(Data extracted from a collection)
******************************
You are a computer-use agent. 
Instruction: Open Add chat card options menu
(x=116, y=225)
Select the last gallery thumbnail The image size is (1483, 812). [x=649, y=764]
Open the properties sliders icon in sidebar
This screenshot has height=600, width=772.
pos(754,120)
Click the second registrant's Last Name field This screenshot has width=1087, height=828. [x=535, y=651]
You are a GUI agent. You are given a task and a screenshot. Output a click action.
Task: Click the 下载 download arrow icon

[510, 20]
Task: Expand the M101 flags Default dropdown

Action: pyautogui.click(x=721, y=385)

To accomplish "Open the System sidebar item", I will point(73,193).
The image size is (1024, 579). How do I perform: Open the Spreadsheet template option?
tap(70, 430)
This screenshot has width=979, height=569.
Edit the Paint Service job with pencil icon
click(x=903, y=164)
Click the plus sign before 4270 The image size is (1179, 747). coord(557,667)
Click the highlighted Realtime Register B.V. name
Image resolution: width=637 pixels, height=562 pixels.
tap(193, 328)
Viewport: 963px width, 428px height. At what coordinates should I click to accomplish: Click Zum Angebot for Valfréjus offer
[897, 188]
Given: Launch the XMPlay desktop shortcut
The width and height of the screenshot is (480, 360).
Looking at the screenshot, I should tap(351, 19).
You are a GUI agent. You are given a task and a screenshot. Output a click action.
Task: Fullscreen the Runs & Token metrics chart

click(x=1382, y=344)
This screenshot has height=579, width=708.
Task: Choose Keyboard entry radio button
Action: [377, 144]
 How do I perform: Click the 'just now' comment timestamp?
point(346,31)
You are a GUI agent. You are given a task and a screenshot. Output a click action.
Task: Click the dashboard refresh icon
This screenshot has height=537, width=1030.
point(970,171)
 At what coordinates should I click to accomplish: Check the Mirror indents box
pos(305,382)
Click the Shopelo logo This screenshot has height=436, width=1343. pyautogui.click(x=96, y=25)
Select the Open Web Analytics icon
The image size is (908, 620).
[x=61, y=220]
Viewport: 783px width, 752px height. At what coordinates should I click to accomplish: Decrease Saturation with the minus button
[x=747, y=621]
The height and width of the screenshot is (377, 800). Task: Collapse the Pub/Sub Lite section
******************************
■ Goal of the exercise ■
In the answer, please give only the lines from the line containing "Select the Open Web Analytics icon" through the final line of the data, copied exactly.

■ Answer for this exercise ■
Select the Open Web Analytics icon
The image size is (908, 620).
[x=61, y=220]
Viewport: 783px width, 752px height. At what coordinates should I click to accomplish: Decrease Saturation with the minus button
[x=747, y=621]
The height and width of the screenshot is (377, 800). Task: Collapse the Pub/Sub Lite section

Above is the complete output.